**Fragmento seleccionado:**

La toma durante unas horas de la capital de Guerrero por parte de dos mil vecinos movilizados de los pueblos por el cártel de Los Ardillos, según las propias autoridades, es un signo más de que la relación entre la sociedad mexicana y el crimen organizado ha entrado en un nuevo estadio. No se trata de una mera intensificación de la presencia de “los malosos” en la vida pública, sino de cambios cualitativos que dan lugar a otros procesos cuyos alcances anticipan escenarios distópicos.
La primera etapa, hace medio siglo, estaba centrada en un mero trasiego; cultivo de mariguana en lugares aislados del norte del país y su traslado a Estados Unidos. Suficiente para dar lugar a los cárteles históricos de Sinaloa, Tijuana y el Golfo a lo largo de los años setenta y ochenta del siglo pasado. Sangrientos como eran, sus métodos y sus personajes hoy forman parte de una historia poco menos que anecdótica.

**Datos proporcionados:**

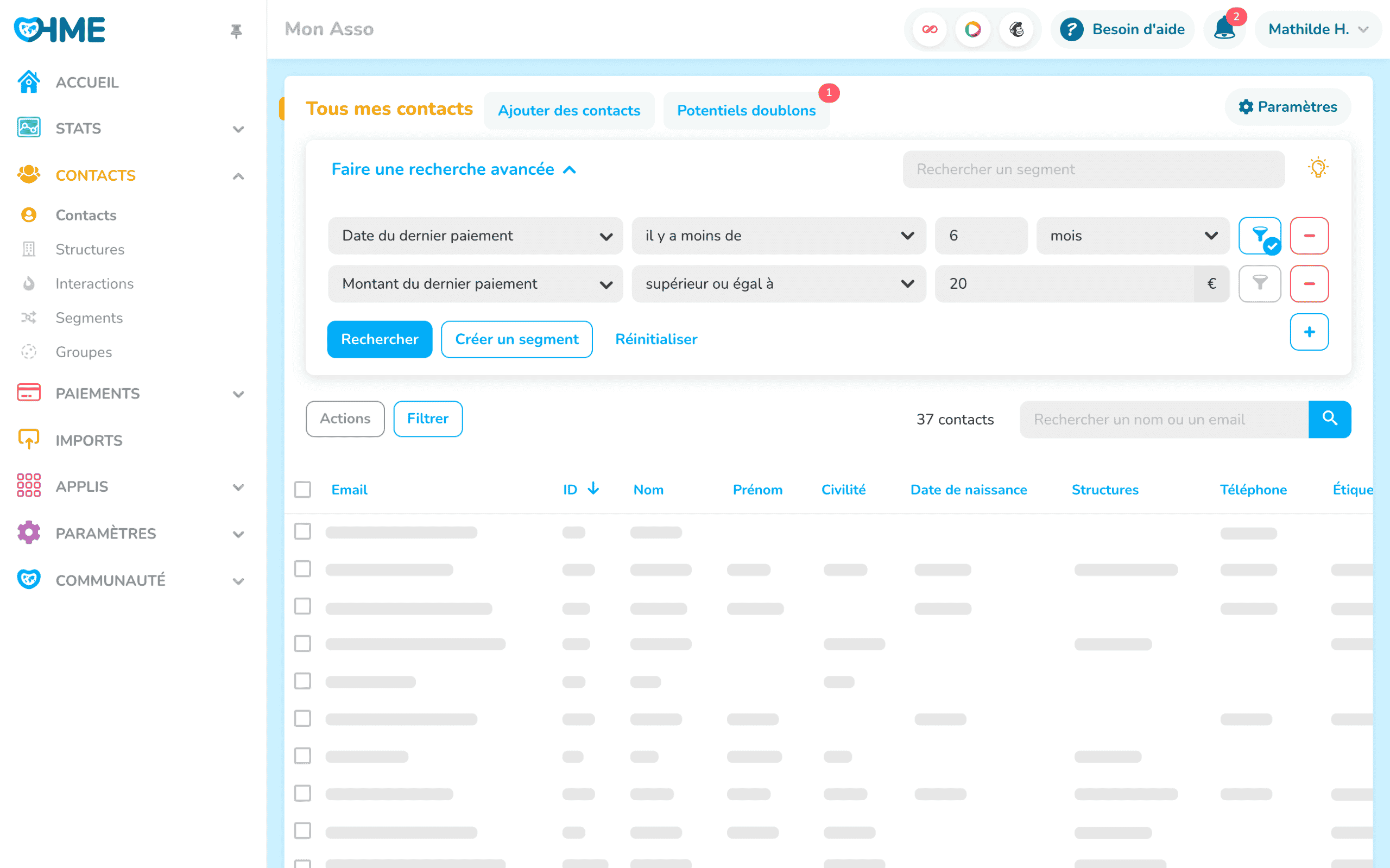Switch to Potentiels doublons tab

746,110
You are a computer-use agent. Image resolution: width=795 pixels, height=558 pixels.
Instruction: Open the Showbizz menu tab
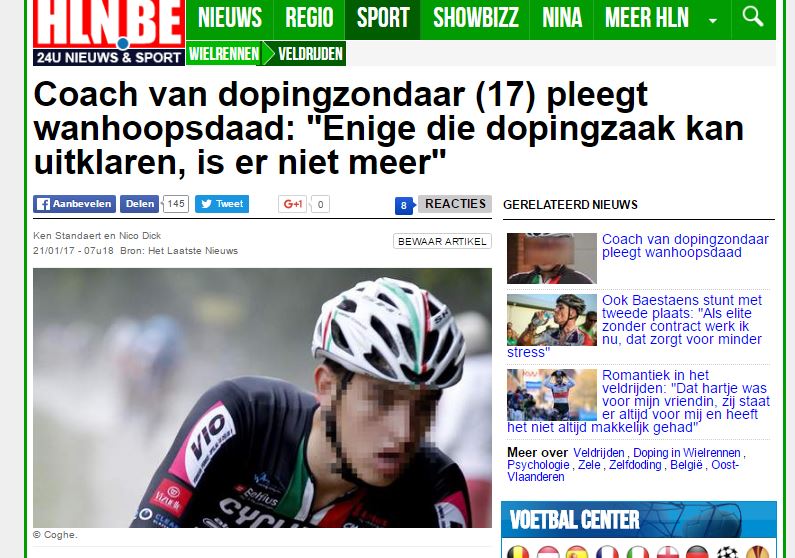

**Tarea indicada:** Según el fragmento, ¿qué cárteles históricos surgieron a lo largo de los años setenta y ochenta del siglo pasado? Responda basándose únicamente en el fragmento.

**Resultado obtenido:** Los cárteles de Sinaloa, Tijuana y el Golfo.